Lying is a penetrating and thoughtful examination of one of the most pervasive yet little discussed aspects of our public and private lives. Beginning with the moral questions raised about lying since antiquity, Sissela Bok takes up the justifications offered for all kinds of lies--white lies, lies to the sick and dying, lies of parents to children, lies to enemies, lies to protect clients and peers. The consequences of such lies are then explored through a number of concrete situations in which people are involved, either as liars or as the victims of a lie.
About the Author
Sissela Bok is a senior visiting fellow at the Harvard Center for Population and Development Studies. Previously, she was a professor of philosophy at Brandeis Univeristy.
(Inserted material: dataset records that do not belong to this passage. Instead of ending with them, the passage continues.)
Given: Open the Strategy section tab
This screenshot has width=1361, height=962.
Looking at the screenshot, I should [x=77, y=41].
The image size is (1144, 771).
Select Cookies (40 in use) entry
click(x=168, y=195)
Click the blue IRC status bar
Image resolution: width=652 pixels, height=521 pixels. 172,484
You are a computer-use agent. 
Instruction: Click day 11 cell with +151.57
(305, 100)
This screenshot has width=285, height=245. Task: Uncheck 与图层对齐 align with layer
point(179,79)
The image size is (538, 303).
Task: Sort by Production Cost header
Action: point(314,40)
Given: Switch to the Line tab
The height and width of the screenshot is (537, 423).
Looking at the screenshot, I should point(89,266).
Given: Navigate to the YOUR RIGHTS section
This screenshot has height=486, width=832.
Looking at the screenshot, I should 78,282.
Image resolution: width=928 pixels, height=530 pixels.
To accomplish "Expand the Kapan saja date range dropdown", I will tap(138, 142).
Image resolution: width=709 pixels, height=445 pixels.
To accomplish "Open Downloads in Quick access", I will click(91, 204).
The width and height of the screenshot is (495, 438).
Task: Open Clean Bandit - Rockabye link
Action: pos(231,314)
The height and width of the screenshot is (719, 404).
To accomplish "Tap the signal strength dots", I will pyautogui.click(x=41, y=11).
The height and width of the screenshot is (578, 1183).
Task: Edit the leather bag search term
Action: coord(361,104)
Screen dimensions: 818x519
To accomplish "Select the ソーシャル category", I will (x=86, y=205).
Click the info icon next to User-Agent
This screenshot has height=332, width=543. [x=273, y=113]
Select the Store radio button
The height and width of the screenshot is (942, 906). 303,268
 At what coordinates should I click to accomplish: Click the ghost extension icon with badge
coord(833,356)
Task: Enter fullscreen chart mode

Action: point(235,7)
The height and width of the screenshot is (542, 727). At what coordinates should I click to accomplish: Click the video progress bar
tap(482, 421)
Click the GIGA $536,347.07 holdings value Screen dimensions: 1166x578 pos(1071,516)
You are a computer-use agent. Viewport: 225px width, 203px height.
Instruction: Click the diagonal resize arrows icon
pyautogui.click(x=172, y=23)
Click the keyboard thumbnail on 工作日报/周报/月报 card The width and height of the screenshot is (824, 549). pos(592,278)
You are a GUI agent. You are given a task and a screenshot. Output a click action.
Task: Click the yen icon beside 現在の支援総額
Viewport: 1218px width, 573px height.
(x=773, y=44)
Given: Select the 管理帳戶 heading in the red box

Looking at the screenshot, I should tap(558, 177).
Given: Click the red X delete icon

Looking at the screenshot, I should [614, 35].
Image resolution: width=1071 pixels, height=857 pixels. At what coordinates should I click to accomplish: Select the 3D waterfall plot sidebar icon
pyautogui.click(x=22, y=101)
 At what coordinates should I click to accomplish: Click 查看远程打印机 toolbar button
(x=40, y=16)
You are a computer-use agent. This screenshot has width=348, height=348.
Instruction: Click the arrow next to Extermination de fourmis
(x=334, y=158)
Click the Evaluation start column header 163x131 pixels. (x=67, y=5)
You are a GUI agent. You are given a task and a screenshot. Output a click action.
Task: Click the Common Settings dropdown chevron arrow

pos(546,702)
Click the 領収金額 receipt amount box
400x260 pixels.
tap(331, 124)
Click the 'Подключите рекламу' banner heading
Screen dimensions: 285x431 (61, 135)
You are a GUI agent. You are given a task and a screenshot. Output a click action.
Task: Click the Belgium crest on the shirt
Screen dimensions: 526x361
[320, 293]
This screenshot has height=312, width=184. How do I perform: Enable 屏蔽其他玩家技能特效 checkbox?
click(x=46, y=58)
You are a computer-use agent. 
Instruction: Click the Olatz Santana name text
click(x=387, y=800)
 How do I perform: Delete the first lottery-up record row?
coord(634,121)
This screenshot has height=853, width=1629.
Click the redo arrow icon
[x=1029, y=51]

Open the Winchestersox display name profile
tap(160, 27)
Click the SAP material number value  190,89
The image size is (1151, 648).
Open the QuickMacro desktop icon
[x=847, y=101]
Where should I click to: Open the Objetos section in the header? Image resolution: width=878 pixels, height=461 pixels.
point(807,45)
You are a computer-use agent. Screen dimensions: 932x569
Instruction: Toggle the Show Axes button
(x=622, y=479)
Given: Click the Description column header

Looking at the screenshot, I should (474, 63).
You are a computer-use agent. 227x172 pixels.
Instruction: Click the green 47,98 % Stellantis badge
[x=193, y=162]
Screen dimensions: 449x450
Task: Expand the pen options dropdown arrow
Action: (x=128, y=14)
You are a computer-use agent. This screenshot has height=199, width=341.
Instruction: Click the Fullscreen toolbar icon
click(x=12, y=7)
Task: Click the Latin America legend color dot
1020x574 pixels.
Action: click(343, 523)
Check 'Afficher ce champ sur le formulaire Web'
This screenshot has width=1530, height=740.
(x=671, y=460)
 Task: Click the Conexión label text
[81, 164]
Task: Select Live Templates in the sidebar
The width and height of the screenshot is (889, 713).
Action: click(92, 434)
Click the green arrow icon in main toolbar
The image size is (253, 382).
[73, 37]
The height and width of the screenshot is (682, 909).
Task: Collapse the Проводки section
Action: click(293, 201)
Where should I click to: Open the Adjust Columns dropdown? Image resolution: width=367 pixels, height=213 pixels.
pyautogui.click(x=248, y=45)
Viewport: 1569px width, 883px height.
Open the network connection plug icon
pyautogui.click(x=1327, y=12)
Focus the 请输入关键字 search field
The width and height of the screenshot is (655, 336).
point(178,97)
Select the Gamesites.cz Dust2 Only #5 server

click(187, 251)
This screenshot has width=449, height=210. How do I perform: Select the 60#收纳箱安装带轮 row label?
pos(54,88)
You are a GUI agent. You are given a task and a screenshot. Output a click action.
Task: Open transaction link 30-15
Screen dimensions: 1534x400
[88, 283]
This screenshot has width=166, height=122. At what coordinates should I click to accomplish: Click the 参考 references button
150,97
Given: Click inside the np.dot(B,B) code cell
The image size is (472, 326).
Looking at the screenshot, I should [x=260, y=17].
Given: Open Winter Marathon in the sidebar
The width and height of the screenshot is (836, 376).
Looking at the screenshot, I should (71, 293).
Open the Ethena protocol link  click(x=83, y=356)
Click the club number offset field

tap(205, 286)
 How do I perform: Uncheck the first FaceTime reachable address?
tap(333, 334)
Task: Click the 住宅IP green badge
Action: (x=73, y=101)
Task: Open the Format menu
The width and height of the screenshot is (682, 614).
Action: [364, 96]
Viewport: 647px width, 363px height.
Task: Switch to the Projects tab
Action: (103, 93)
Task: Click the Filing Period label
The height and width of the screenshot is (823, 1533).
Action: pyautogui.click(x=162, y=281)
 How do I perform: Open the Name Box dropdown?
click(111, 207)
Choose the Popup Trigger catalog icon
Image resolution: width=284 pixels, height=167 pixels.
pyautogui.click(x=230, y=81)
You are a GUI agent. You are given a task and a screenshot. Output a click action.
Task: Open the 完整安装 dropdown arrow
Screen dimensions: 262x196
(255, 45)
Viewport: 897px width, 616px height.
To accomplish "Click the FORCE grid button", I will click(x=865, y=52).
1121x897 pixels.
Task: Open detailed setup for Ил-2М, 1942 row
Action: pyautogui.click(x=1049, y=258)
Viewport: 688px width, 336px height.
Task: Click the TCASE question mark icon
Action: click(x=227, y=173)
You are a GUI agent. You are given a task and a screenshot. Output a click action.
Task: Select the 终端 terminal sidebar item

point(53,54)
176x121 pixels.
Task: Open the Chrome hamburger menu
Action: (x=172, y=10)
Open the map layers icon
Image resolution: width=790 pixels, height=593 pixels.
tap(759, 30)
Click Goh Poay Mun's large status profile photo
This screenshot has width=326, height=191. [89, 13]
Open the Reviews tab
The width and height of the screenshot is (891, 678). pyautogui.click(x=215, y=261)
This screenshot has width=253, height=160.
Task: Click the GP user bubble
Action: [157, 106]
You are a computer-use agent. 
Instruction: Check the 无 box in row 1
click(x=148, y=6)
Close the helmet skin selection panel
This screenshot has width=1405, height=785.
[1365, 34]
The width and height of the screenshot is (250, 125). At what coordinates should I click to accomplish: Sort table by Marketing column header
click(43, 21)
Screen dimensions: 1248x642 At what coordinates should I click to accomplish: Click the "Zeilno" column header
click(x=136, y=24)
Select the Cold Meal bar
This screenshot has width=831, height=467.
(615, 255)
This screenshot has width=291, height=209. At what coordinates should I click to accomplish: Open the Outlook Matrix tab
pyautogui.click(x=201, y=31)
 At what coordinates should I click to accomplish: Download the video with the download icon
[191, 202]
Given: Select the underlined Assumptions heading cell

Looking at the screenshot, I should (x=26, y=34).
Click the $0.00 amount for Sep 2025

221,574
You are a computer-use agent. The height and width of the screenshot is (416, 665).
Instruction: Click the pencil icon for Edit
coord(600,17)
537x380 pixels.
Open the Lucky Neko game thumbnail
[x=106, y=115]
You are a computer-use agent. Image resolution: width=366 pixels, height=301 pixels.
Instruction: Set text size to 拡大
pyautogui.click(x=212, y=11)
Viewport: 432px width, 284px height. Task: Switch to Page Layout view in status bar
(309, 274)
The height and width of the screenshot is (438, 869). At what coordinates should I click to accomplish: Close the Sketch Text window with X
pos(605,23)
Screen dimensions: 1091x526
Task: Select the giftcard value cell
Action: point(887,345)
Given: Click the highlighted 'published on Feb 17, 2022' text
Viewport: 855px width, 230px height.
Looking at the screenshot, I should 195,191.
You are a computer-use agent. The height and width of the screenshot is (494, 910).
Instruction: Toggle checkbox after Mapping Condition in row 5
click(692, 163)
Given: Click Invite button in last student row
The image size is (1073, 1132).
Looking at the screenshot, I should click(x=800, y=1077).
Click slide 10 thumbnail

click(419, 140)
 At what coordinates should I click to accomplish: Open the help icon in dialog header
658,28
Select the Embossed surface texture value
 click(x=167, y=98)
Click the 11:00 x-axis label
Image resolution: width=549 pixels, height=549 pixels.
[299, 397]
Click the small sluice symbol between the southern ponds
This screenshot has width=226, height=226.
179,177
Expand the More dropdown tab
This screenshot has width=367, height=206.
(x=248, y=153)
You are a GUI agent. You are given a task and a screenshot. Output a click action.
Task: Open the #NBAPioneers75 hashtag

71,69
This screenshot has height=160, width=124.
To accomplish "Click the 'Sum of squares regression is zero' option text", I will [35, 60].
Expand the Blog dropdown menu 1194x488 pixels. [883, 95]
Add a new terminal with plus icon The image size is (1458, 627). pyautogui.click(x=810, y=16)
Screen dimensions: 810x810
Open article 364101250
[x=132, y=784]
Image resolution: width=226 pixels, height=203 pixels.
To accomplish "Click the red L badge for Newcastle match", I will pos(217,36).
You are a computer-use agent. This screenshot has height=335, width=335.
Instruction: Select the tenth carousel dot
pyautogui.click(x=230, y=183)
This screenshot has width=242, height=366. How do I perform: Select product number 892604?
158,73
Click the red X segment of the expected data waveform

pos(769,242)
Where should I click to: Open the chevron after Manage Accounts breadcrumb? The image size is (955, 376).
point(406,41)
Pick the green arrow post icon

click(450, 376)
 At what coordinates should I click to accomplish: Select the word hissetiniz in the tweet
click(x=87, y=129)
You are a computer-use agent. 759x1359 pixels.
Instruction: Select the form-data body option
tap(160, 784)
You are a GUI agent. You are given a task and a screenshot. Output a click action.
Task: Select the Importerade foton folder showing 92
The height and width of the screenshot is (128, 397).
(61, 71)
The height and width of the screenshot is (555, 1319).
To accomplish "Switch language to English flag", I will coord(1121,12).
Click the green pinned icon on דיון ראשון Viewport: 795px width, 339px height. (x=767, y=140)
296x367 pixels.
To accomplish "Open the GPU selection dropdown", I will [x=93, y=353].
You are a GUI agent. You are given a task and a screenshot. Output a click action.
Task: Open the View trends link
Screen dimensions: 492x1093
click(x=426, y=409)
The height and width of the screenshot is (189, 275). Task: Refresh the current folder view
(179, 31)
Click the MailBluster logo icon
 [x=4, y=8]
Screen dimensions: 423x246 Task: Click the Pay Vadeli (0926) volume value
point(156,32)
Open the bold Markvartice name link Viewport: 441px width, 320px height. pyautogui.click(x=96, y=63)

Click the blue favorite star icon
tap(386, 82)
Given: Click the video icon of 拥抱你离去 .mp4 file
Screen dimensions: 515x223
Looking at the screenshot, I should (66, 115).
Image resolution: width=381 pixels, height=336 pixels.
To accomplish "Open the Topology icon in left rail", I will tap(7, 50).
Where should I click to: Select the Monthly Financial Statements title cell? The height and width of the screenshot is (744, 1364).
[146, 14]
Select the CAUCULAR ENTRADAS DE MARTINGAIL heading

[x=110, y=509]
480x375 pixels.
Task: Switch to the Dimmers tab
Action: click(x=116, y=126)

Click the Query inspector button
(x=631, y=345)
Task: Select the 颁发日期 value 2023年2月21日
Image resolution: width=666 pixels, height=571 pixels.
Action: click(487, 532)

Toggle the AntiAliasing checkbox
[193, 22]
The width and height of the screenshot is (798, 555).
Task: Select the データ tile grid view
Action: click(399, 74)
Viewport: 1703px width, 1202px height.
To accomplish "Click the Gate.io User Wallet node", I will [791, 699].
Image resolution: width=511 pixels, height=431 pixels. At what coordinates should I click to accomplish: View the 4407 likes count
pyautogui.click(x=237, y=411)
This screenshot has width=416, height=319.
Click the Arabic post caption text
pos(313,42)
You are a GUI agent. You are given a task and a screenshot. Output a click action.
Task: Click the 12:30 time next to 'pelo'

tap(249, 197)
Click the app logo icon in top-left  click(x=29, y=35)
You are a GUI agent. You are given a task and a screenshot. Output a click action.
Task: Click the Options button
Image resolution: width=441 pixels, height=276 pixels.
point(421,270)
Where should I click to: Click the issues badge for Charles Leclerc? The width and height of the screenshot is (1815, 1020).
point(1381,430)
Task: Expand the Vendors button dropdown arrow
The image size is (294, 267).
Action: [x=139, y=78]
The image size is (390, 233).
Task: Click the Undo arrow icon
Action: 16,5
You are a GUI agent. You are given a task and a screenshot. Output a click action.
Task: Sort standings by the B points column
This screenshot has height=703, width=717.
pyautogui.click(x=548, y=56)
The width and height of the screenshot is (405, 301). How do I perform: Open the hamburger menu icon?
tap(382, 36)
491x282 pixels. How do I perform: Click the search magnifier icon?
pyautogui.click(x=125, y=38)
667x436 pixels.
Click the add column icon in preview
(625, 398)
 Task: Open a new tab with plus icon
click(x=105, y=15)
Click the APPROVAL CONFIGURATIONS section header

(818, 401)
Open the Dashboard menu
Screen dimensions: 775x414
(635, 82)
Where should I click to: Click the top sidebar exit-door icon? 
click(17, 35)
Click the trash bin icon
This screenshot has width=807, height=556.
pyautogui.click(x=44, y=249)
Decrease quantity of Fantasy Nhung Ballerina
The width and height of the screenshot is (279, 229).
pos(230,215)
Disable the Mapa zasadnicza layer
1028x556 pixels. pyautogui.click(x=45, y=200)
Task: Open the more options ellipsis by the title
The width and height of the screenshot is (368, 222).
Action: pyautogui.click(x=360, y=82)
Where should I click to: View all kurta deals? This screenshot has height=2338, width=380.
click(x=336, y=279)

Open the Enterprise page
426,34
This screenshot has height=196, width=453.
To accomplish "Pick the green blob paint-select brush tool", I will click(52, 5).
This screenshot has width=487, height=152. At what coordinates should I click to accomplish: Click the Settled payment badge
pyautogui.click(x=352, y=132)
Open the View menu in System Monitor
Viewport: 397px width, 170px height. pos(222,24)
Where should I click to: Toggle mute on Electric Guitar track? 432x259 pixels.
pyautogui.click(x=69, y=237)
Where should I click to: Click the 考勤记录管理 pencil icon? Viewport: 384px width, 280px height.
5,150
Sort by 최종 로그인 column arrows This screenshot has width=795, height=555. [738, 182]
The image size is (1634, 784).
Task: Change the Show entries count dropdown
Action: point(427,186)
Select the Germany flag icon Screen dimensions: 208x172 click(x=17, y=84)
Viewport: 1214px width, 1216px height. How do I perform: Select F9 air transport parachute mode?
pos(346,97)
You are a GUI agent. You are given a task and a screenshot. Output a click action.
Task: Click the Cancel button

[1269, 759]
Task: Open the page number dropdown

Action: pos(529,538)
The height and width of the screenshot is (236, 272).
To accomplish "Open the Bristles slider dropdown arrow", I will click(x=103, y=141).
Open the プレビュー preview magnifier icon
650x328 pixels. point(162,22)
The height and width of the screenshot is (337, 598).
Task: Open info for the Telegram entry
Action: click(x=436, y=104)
She is the author of Lying: Moral Choice in Private and Public Life; Secrets: On the Ethics of Concealment and Revelation; A Strategy for Peace: Human Values and the Threat of War; Alva Myrdal: A Daughter's Memoir; Mayhem: Violence as Public Entertainment; Common Values; and Exploring Happiness: From Aristotle to Brain Science. A former member of the Pulitzer Prize Board, Bok is a fellow of the American Academy of Political and Social Science.